Una de las cosas por las que sé que no soy de este siglo es porque se me da muy mal mentir. Con esto quiero decir que se me da muy mal hacerlo sintiéndome observado: a mí, lo que es a mí en mi soledad, me miento estupendamente. Pero es que alguien que no soy yo me pregunte algo comprometido y no hace falta ni que su mirada circunde remotamente el perímetro difuso de mi cabeza, que canto La traviata. La única vez que intenté robar en mi vida, con 12 años, llegué al mostrador de un chino amodorrado y sólo tuvo que preguntar perezosamente si aquella lata de Coca Cola era lo único que quería llevarme para que yo, casi llorando, abriese entre espasmos la cremallera de mi chaqueta y sacase la bolsa de bollicaos que había tardado quién sabe cuánto en ocultar en mi falso vientre.
No. Definitivamente yo tendría que haber nacido en otro siglo distinto a este que llamamos de la sobreexposición, de las pantallas y de la amenaza del escudriñamiento social perpetuo. Un siglo en el que pudiese, yo qué sé, ir con mi amante a un concierto de Coldplay sin pánico a aparecer al día siguiente en las portadas de Zimbabue. En el que no tuviese que hilvanar mentiras al mismo ritmo vertiginoso con el que hilvano conocidos. O sentirme, por el contrario, obligado a reafirmarme a cada instante yo, que sigo sin saber muy bien quién soy, y mostrarme genuino siempre en público.
Porque resulta que eso es lo que hacemos. Nos fijamos para el otro cada vez que elevamos la voz en una sala, o posteamos una fotografía en Instagram. Es la condena de ser vistos. Y vamos tejiendo poco a poco nuestro currículum digital sin saber siquiera qué lo sustenta exactamente; legando a una posteridad que jamás reparará en nosotros una imagen que después quién sabe si sabremos mantener, cuando al mundo le dé por pedir cuentas.
Es una presión demasiado grande, ser uno a cada instante y serlo siempre. Así que entiendo que quienes viven de su imagen no sufran por estas cosas tan absurdas. Hace tiempo debieron aceptar la realidad pasmosa que nos demuestra que es inútil pelearse contra la imposibilidad de la verdad absoluta. Y simplemente aceptan que nadie ha esperado nunca algo diferente al adorno público, que es lo mismo que mentir, pero mejor visto.

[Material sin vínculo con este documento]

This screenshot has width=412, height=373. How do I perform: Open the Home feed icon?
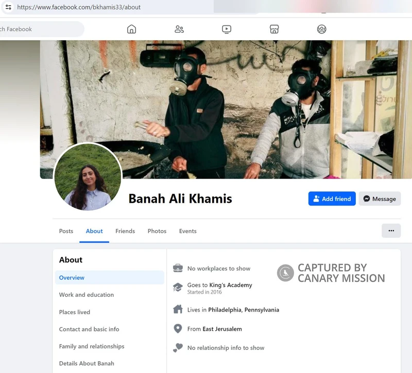(131, 29)
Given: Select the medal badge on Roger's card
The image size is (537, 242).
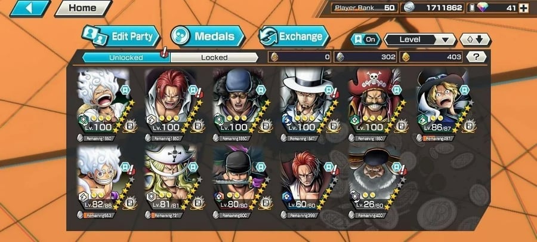Looking at the screenshot, I should click(400, 126).
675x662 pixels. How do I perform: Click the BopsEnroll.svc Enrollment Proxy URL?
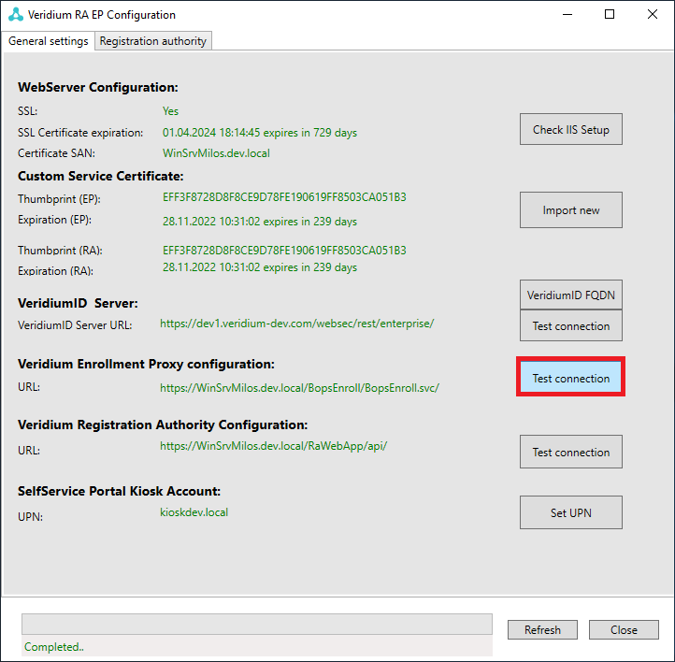coord(299,387)
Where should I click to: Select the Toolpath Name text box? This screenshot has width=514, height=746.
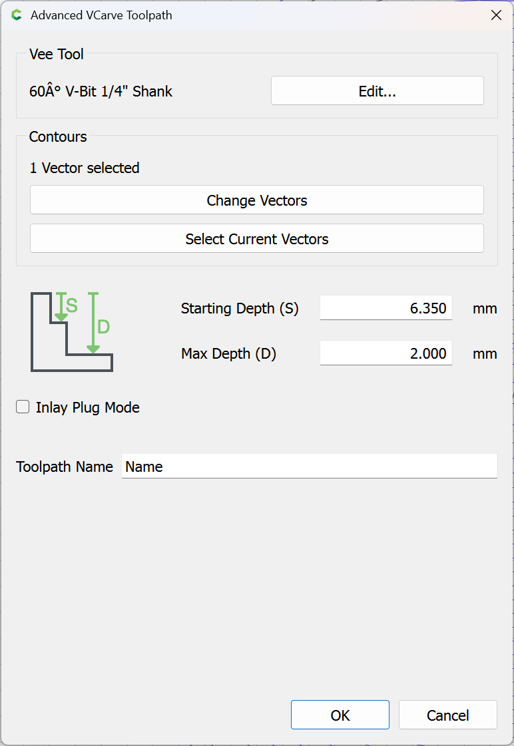309,466
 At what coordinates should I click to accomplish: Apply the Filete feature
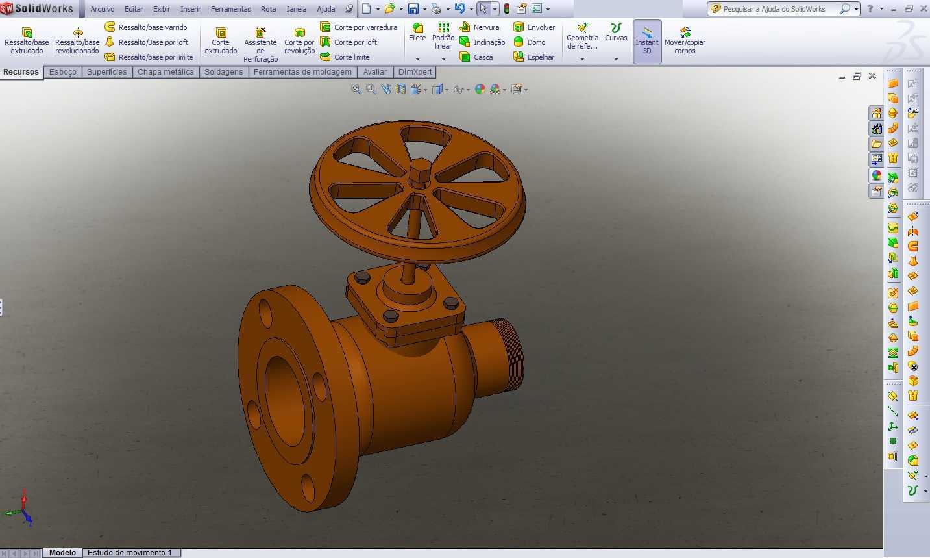pos(417,32)
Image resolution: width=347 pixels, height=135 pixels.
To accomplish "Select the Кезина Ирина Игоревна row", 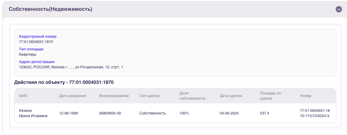I will [x=175, y=113].
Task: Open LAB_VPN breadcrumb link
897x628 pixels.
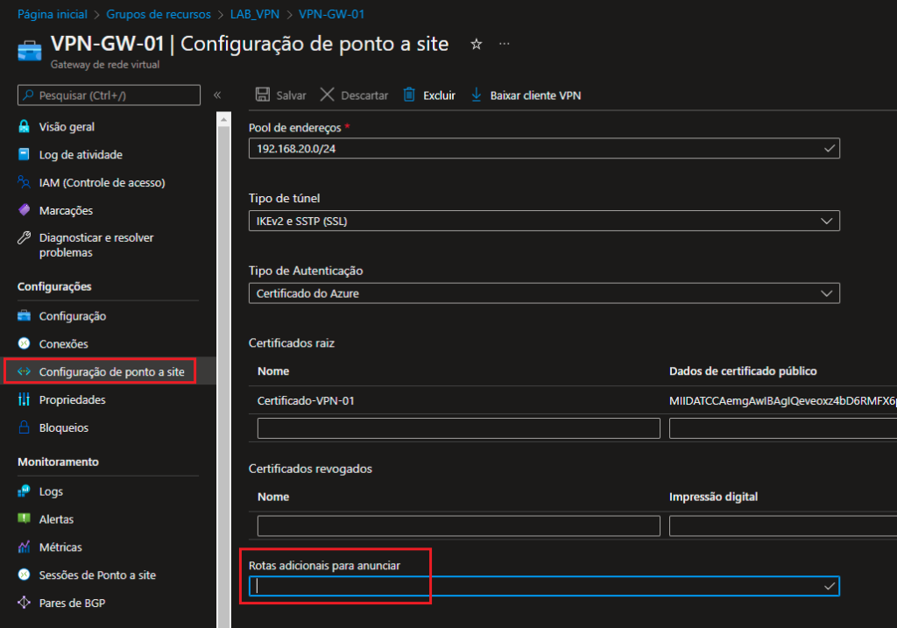Action: [x=255, y=14]
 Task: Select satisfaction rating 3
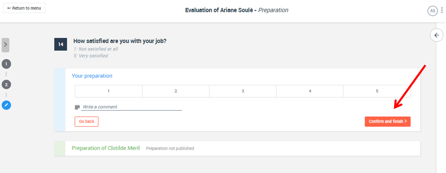[243, 91]
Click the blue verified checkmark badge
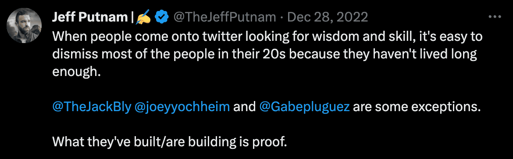 pyautogui.click(x=162, y=18)
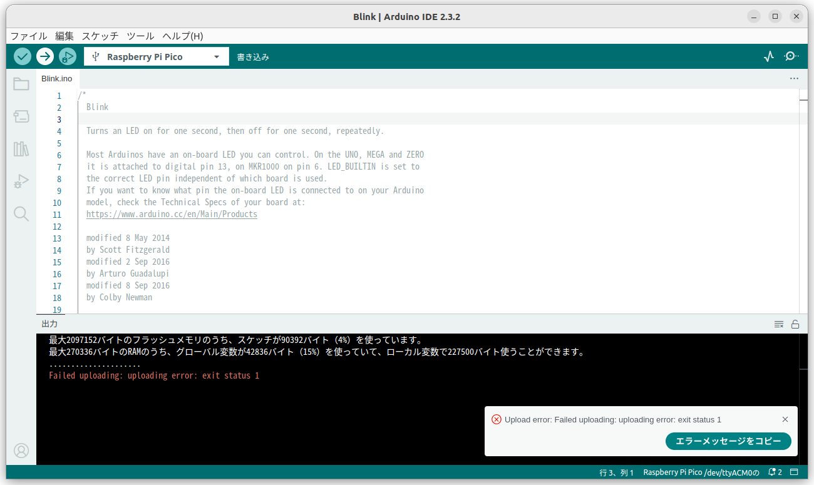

Qué le vamos a hacer, este es un siglo para el descreimiento. Un siglo trampa. Un siglo en el que uno empieza diciendo en 2007 que lo que tiene en Facebook son amigos y termina, quién sabe cómo, militando en las juventudes de cualquier partido; falseando sus estudios; abriéndose una cuenta oficial en X desde la que difamar sin culpa; siendo nombrado portavoz de la Oposición, o del Gobierno; llegando a ser ministro o presidente.
Defendiendo programas electorales que jamás pretenderá cumplir. Gobernando en contra de las promesas que pregonó en platós y dejó escritas.
Subiendo a redes bulos demostradamente falsos —qué se yo, que los agentes de la UCO fantasean con atentar contra la vida del gran líder; o que el partido que gobernaba en 2008, cuando la crisis, era el rival y no el propio—. En fin: "Cambiando de opinión", si la tuviese.
Hace unos días, Noelia Núñez, ex vicesecretaria general de Movilización y Reto Digital del Partido Popular, fue cazada en la mentira de su falsa formación académica y la primera sensación que me sobrevino fue la extrañeza de que todavía se persigan estas cosas.
Después llegó un ligero pensamiento: quizá la mentira deba estirarse más y lo que toque ahora sea fingir que penaliza lo que lleva siete años penalizando a nadie. Y al final quedó la constatación definitiva de que su dimisión confirma, aunque parezca lo contrario, el triste precedente que sentó el sanchismo y que mentir, en realidad, no cuesta nada. Yo lo sé porque cuando por fin parece que, de hecho, cuesta un cargo, la gente considera que pagarlo es un gesto honroso, en vez de la más liviana muestra de responsabilidad exigible a quienes dicen basar su legitimidad en nuestra confianza.